Eat Your Own Lunch

I love some of the old technology deployment phrases. According to legend, most of these – eat your own lunch, boil the ocean, etc. – came out of the heyday of IBM.

As an example, I know of one company that moved from customer support software to customer support software as a service (SaaS)… and their first customer was their own customer support department. While I like some things about how this company and runs its SaaS business and disagree with others, their willingness to take the plunge themselves has two benefits:

  1. It telegraphs confidence to the market. Nothing says, “I believe in my product” better than your willingness to use it. Conversely, a company unwilling to use its own platform tells customers, “do what I say, not what I do.” Would you buy a Ford when the dealer drives to work in a Toyota?
  2. It forces good behaviour. Both the software and the infrastructure departments actually use it, creating a close and quick feedback loop, and improving the software at a higher rate.

## Dataset excerpt

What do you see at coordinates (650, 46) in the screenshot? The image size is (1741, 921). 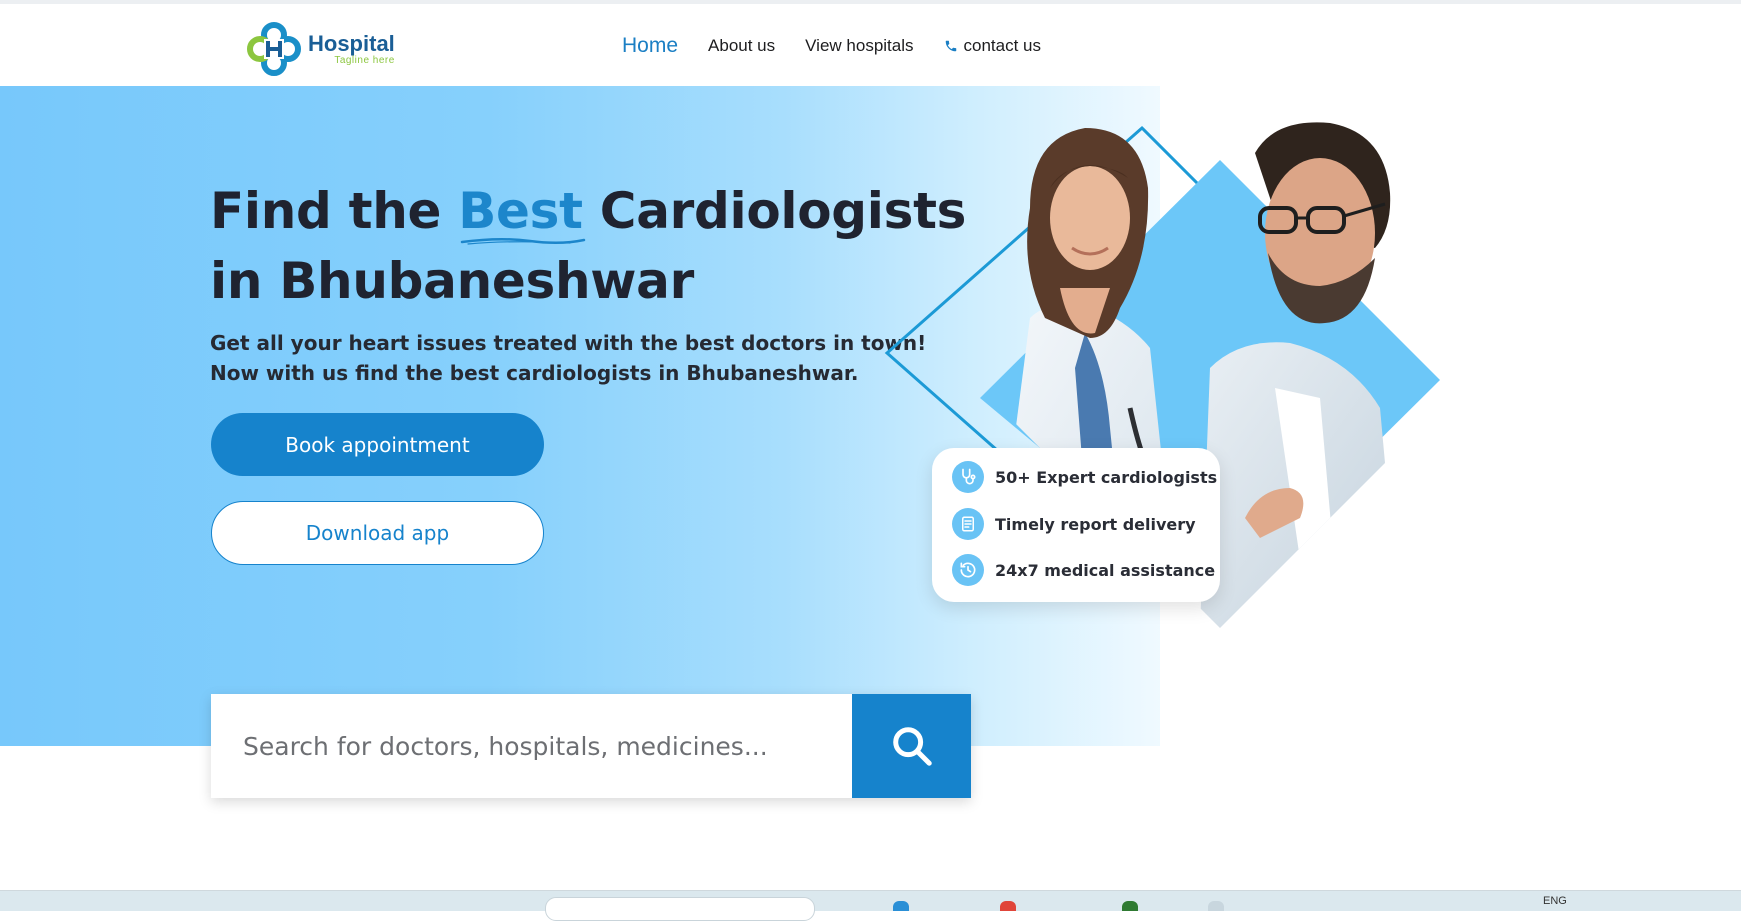 I see `nav-home: Home` at bounding box center [650, 46].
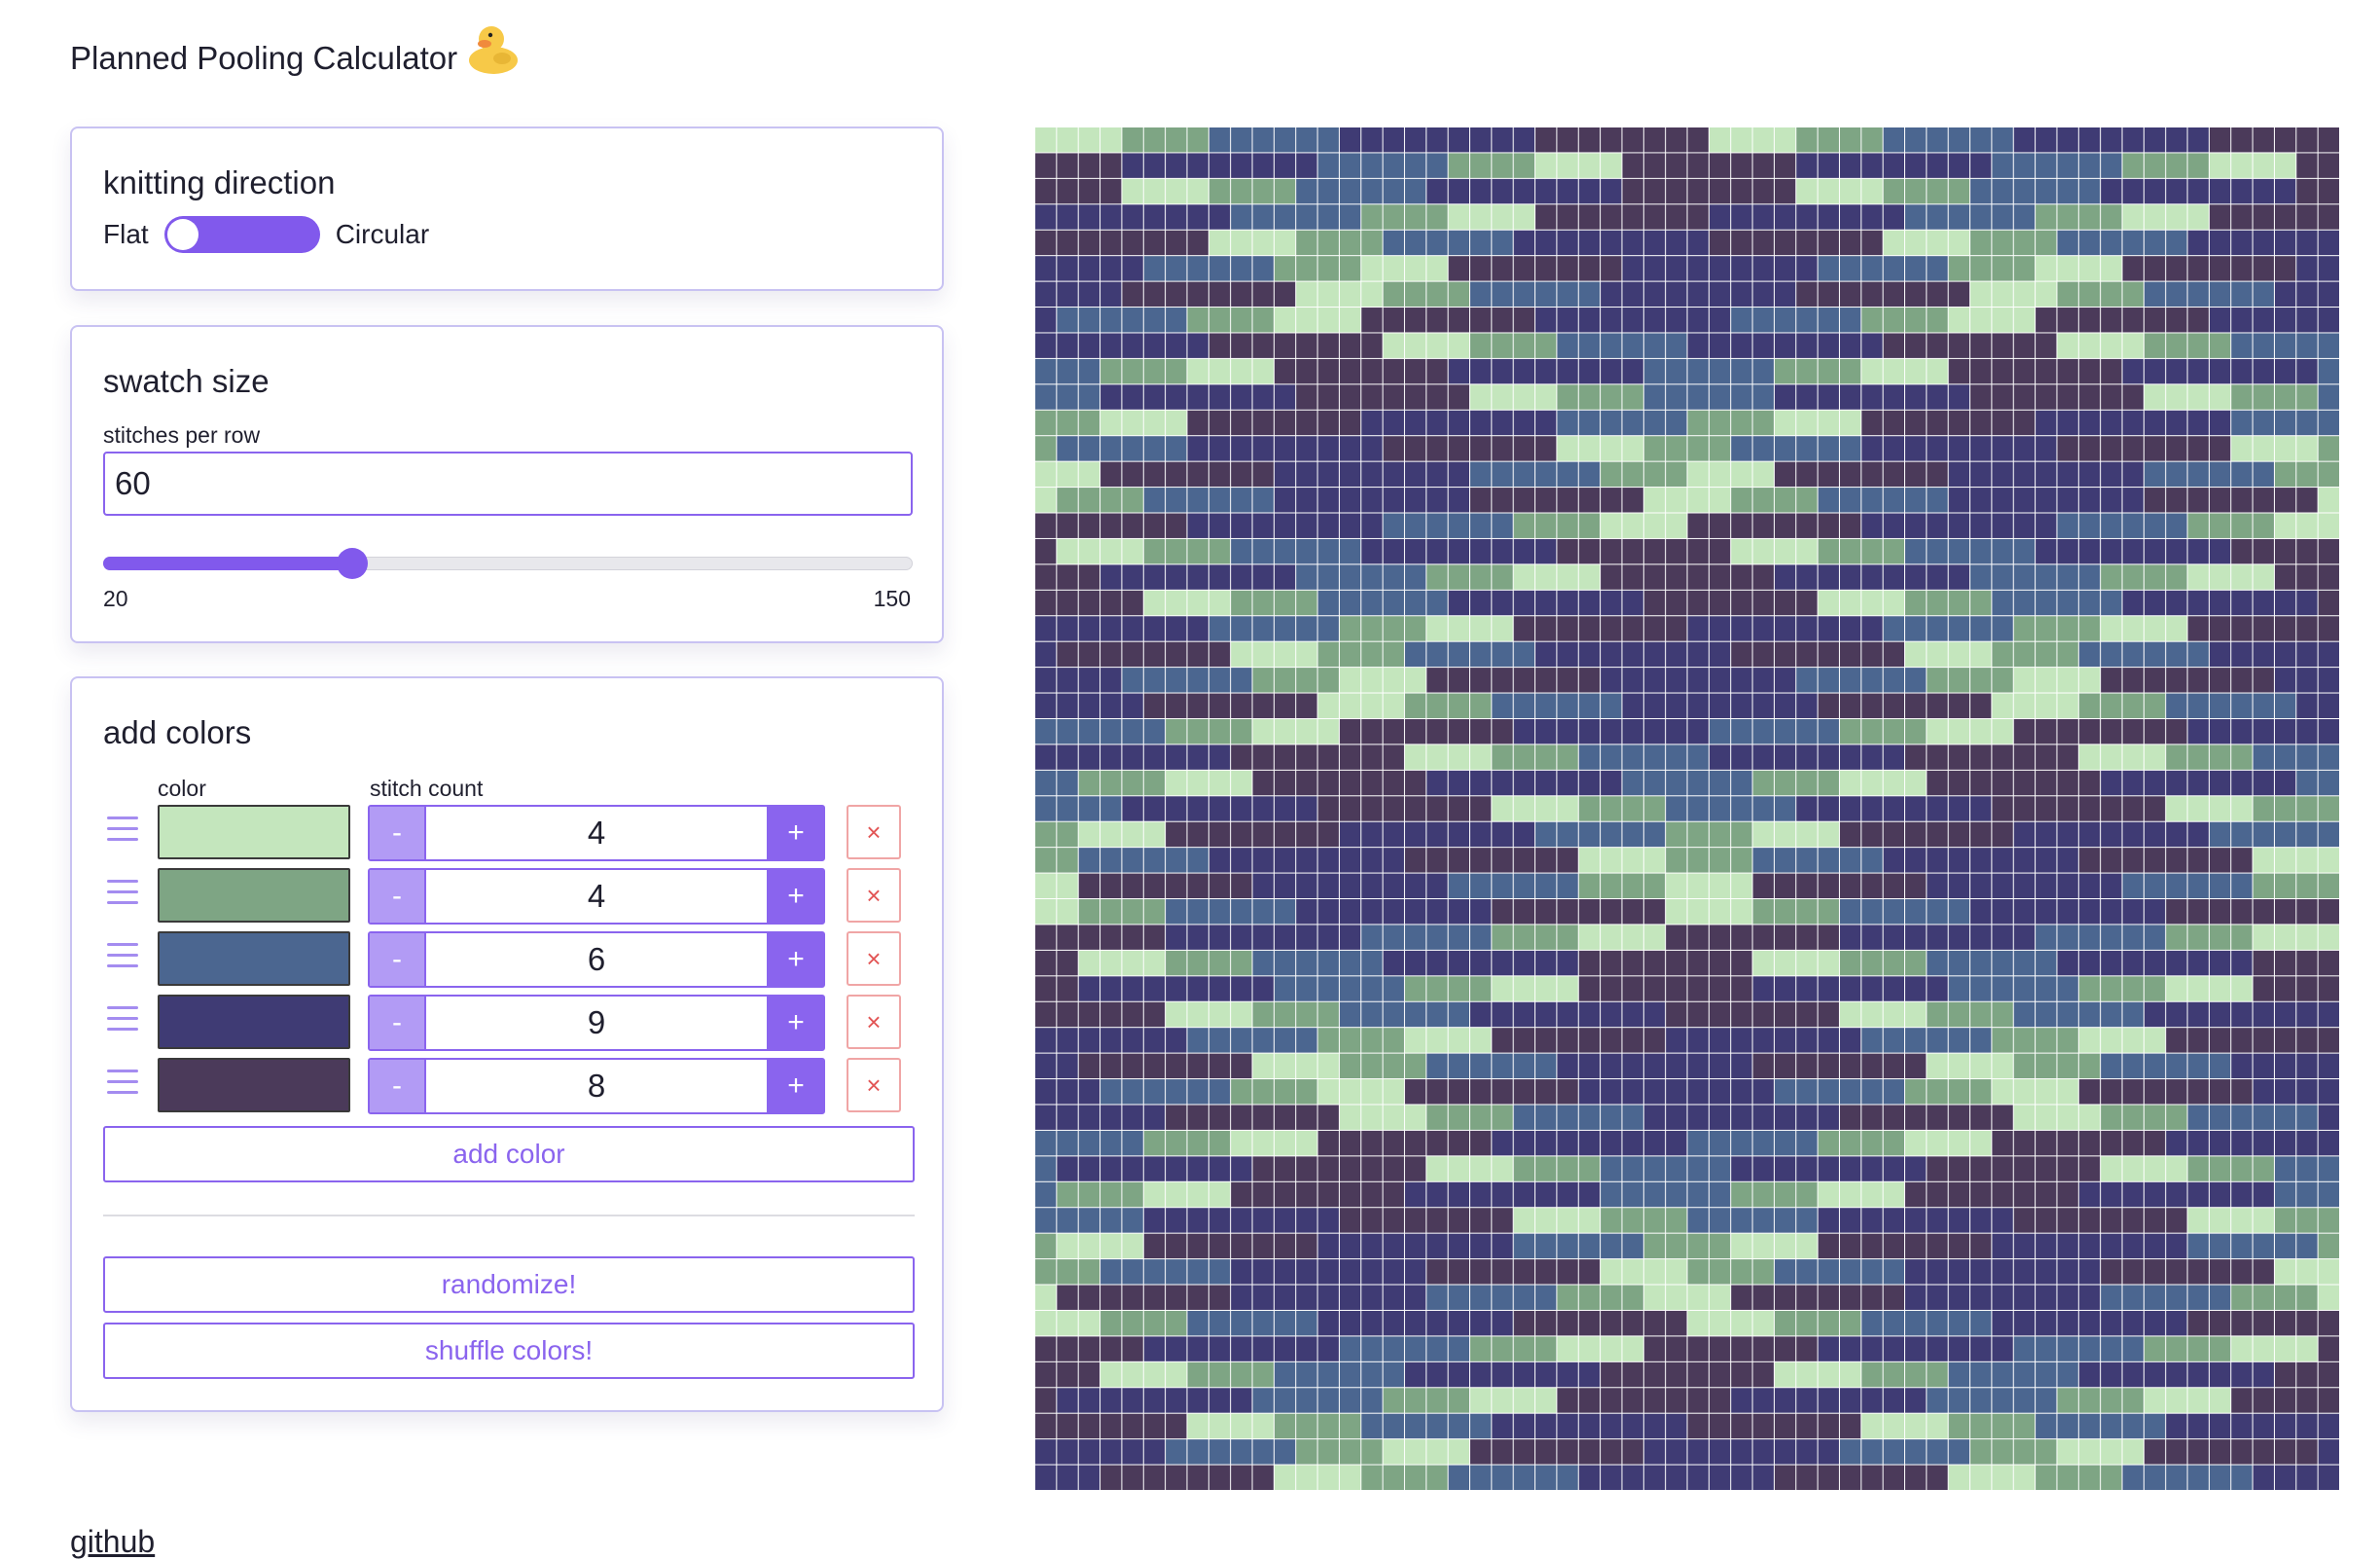 Image resolution: width=2380 pixels, height=1560 pixels. What do you see at coordinates (596, 959) in the screenshot?
I see `stitch-count-value: 6` at bounding box center [596, 959].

## Task requirements
Transcribe the passage word for word, starting at "2. It forces" and ending after "a higher rate.". The material has no connection to the passage.

## Response area
2. It forces good behaviour. Both the software and the infrastructure departments actually use it, creating a close and quick feedback loop, and improving the software at a higher rate.